I just finished reading “Teens on the Digital Fringe: What Librarians Can Do” by Dr. Lesley Farmer (Profession of library Media at California Universitey, Long Beach) which I stumbled upon while registering for NECC. While this applies mostly to public libraries, I think a school librarian can take some notes as well. As Dr. Farmer points out, we can’t assume all teens will jump at the chance to get on a computer. Indeed, I have come up against some teens who are actually frightened to get on a computer. We would think that as pervasive as computers are in our society, teens would naturally navigate towards computers. But this is not so. Several teens in our community barely work on computers outside of school and possibly work. Yet, when they leave our building they are facing a world in which computers are more and more in use. Add to that the fact that the Internet and particular sites on the Internet are becoming one way of determining who’s in the “in-crowd”. If one doesn’t have an e-mail or IM account or is on MySpace, then they aren’t able to relate to some teens. Dr. Farmer suggests that public libraries can help fill in the cracks and I believe they can. However, I think as a school librarian I can help students learn as well what they need to be technology enabled. What I mean by this is that they can function and use a computer for what they need in their life and will know enough that they can then explore on their own.

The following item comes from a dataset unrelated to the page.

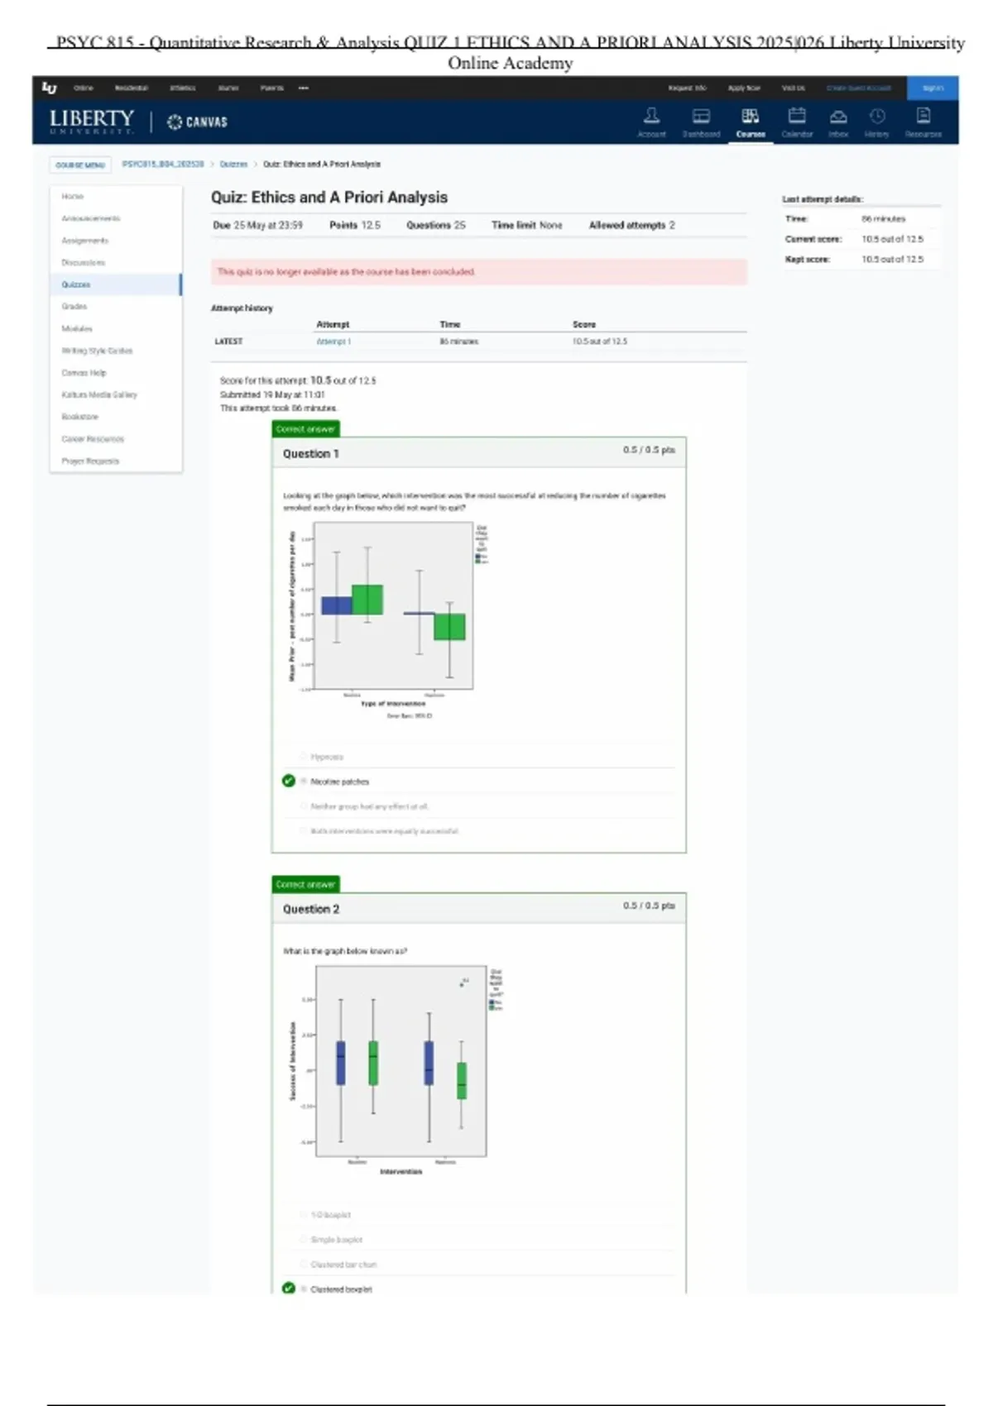Expand the top bar ellipsis menu

304,88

So how can the school librarian help? As I was reading this paper, I thought about putting little tutorials on my library website (whenever I get one!) as well as links to other tutorials. I also thought about offering mini sessions before or after school. I may not get much of an attendance, but at least it would be a little something to help those students who may not get the computer class or who might just slip through cracks and be too embarrassed to admit they don’t know. My goal would not be to create little computer programmers but to enable those individuals who don’t have much experience a time to learn and play with the machines. Ask the questions they need to ask and do what they need to do to be able to become technology enabled.

Having read so much about the Web 2.0, one of Dr. Farmer’s concerns about ownership versus access may no longer be a concern. Her argument here is while some kids may have ownership of technology, it may not be compatible with what they have access to in other places. For example, our school is almost completely Mac. Until recently, we did not have Word for Mac on any of our computers. So, if a student came in with a paper done on Word to print off on our Mac/Appleworks run computers, we couldn’t print it off. Now, we could because we have Word for Mac and we are replacing AppleWorks next year. However, with many applications moving online, this may no longer be a problem. We can now do word processing, spreadsheets, even databases…on-line! While there are still some other glitches with this, it is not seemless. The possiblity is there. For example, I wrote this in Appleworks on my school computer, copy and pasted it to my Backpack file, and then finished it and posted it at home—Wah-lah! Admittedly, I could have just created it in my Backpack file, but finishing it at home was not the original plan.

I guess what really struck me was that yes, public libraries can pick up the slack as Dr. Farmer suggests, but the school library can also extend beyond what they have traditionally done and help as well.